I’m sure there are a dozen lines one could highlight but I picked out a few that struck me on this particular Rewatch. “I’ve been making shows of trading blows just hoping no one knows” - quite brilliant economy and rhyme. “The name I made I’ll trade for his” - ditto. “Whisper in a dead man’s ear, that doesn’t make it real” - haunting. The rhyming of “possessed” with “breast” with “guessed” with “chest” and “unimpressed” is so simple that it makes you want to sing it over and over again (I may have done that). “Your stalwart, standing fast” - beautiful. “The torch I bear is scorching me” - evocative. Buffy’s whole final song is a masterpiece summing up her whole story and bringing it up to the present.
The Bad: It’s certainly odd that Xander would think summoning a demon of any kind was a good idea even if it would help him overcome his fears about commitment.
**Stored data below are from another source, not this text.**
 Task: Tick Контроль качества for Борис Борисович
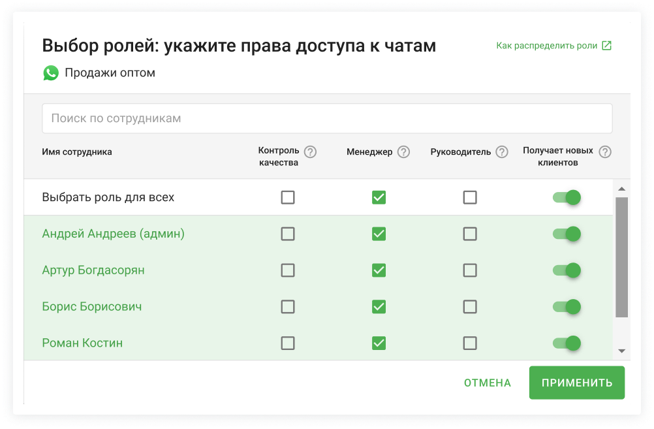(x=287, y=307)
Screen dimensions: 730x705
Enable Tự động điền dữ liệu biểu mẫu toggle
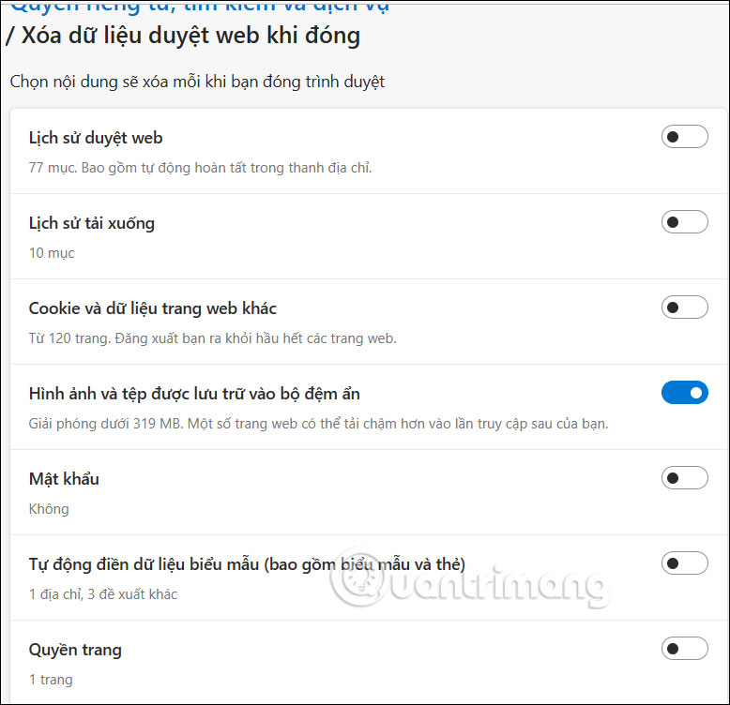click(x=684, y=563)
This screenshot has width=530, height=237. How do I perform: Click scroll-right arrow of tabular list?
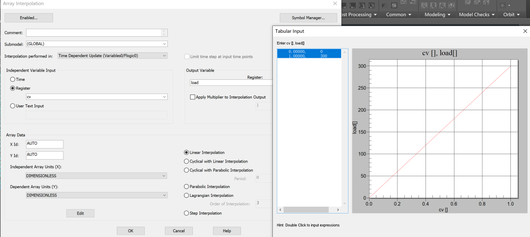tap(338, 210)
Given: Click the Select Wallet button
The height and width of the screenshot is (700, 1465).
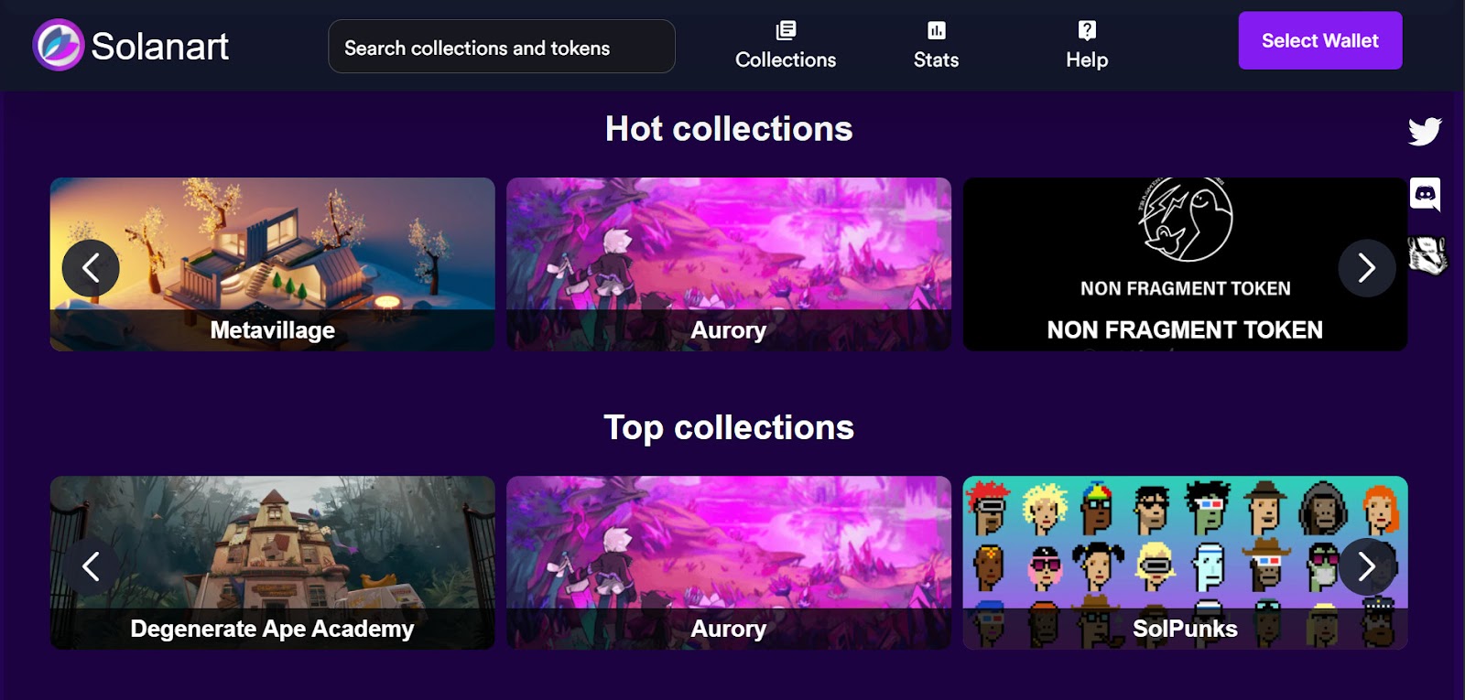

The Unknown: Do night time funerals in graveyards really happen? Giles suggesting that Buffy go alone to fight “Sweet” didn’t make a lot of sense. Seeing how quickly the Scoobies then followed her it was obviously a contrivance to allow her to enter the Bronze alone.
Best Moment: Oh wow, hardest choice ever. You could pick any one of thirty and I’d be happy with it. But the first time I watched Buffy I was less enamoured of the Buffy character than I am now. On Rewatch her role as selfless hero has really embedded itself in me. So I will go for her begging Sweet to “Please give me something to sing about.” It’s the culmination of so many episodes of struggle to reduce our hero to asking for a reason to go on living.
The Bottom Line: You could highlight the comedy, the drama, the emotion, the characterisation, the songs, the choreography or the storytelling and talk about what an astounding achievement this episode is. But I think it’s a monument to writing. Months upon months of careful editing to craft something that at once feels like a huge effort and equally effortless. To make an organic piece of episodic television out of the highly contrived and surreal medium of musical theatre is hard. Really really hard. This stands as one of the greatest episodes of television ever made and a fitting tribute to Joss Whedon’s awesome writing skills. It’s easy to forget that it also just pivoted the whole season sending Giles and Tara away (we assume) and exposing Buffy and Willow’s darkness.